= Church membership council =

Form of discipline in the LDS church

In the Church of Jesus Christ of Latter-day Saints (LDS Church), a church membership council (formerly called a disciplinary council) is an ecclesiastical event during which a church member's status is considered, typically for alleged violations of church standards. If a church member is found to have committed an offense by a membership council, they may have their name removed from church records, or their church membership may be otherwise restricted. Church membership councils are at times referred to unofficially as church courts.

==Purposes==
According to the church's General Handbook, the purposes of church membership councils are to:

1. Help protect others;
2. Help a person access the redeeming power of Jesus Christ through repentance; and
3. Protect the integrity of the church.

==Structure and procedures==
===Ward church membership council===
A church membership council may be convened by the bishop of a local ward (congregation).

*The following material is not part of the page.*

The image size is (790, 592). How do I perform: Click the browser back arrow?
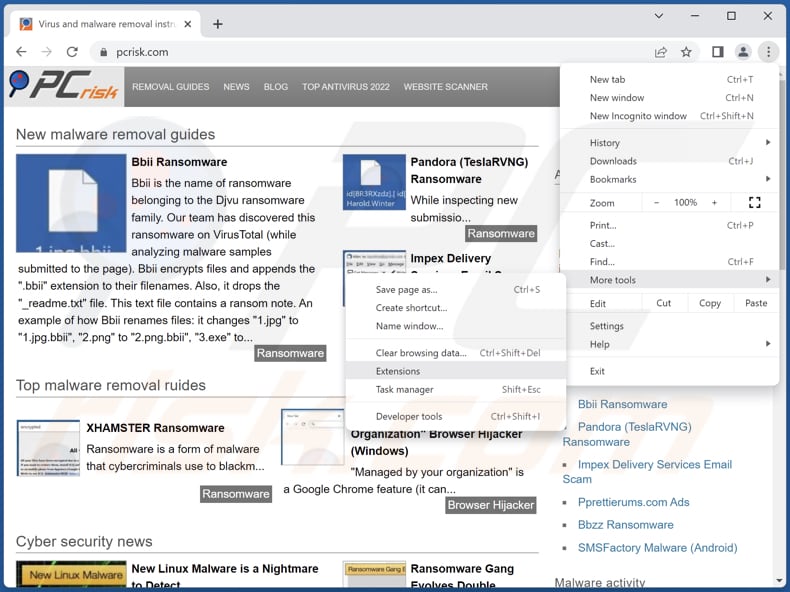tap(21, 52)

In such an instance, the council is composed of the bishop and his two counselors. The ward clerk will also be present to take notes of the proceedings. Attendance of the ward Relief Society president (for women) or elders quorum president (for men) is optional. After hearing all of the evidence in the case, the bishop and his counselors are encouraged to make a joint, unanimous decision on the outcome. However, the bishop has the final say and can theoretically make a decision over the protest of either or both of his counselors.

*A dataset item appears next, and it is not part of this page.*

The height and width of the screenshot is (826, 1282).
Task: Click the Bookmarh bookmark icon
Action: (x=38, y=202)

===Stake church membership council===
A stake church membership council is convened by the stake president in instances where it appears that a member who has received their temple endowment has committed an offense which may result in withdrawal of membership, or when the subject is a member of a bishop's immediate family. In such instances, the council is composed of the stake president and his two counselors. Attendance of the member's bishop, Relief Society president (for women), or elders quorum president (for men) is optional. The twelve members of the stake high council also participate when there are contested facts, they would add value and balance, the member requests their participation, or a member of the stake presidency or his family is involved. After hearing the evidence in the case and the submissions of the high councilors (if any)—one half of whom speak on behalf of the accused—the stake president and his counselors are encouraged to make a joint, unanimous decision on the outcome. However, the stake president has the final say and can theoretically make a decision over the protest of either or both of his counselors.

===Mission membership council===
A mission president can convene a church membership council for a full-time missionary within his mission or a member within a district of his mission. He can also authorize branch or district presidents in a district to convene church membership councils.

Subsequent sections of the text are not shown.